Required action: Reproduce exactly, from the data that follows, the line with "Given: Click tower", the line with "Where should I", and every line that lies between them.

Exercise data:
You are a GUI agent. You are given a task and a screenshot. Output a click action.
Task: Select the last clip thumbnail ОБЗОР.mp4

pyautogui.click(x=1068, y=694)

---

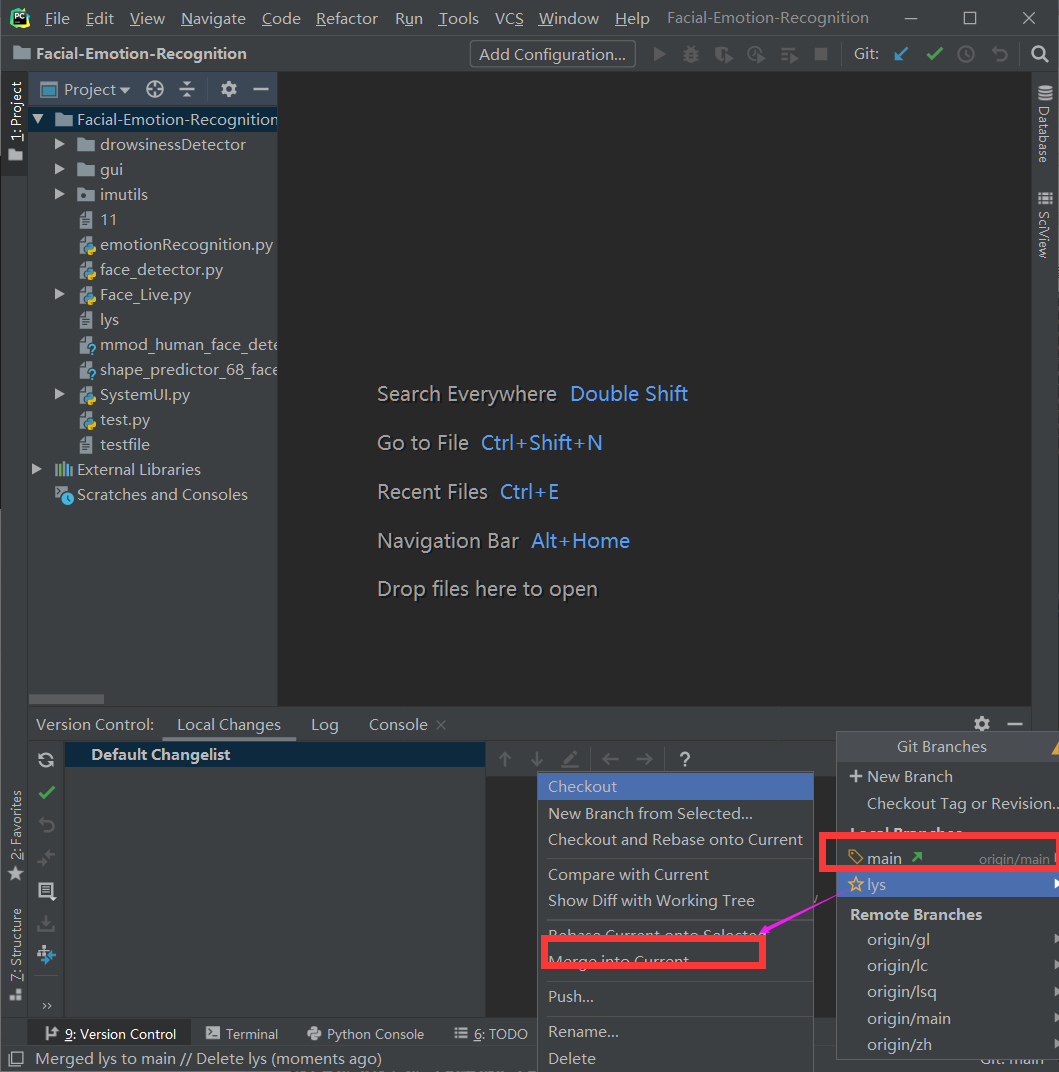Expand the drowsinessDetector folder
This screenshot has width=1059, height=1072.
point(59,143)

--

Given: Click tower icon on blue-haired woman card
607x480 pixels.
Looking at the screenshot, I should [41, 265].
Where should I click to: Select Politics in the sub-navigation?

Solution for this exercise:
Given: Click tower icon on blue-haired woman card
607x480 pixels.
Looking at the screenshot, I should [41, 265].
Where should I click to: Select Politics in the sub-navigation?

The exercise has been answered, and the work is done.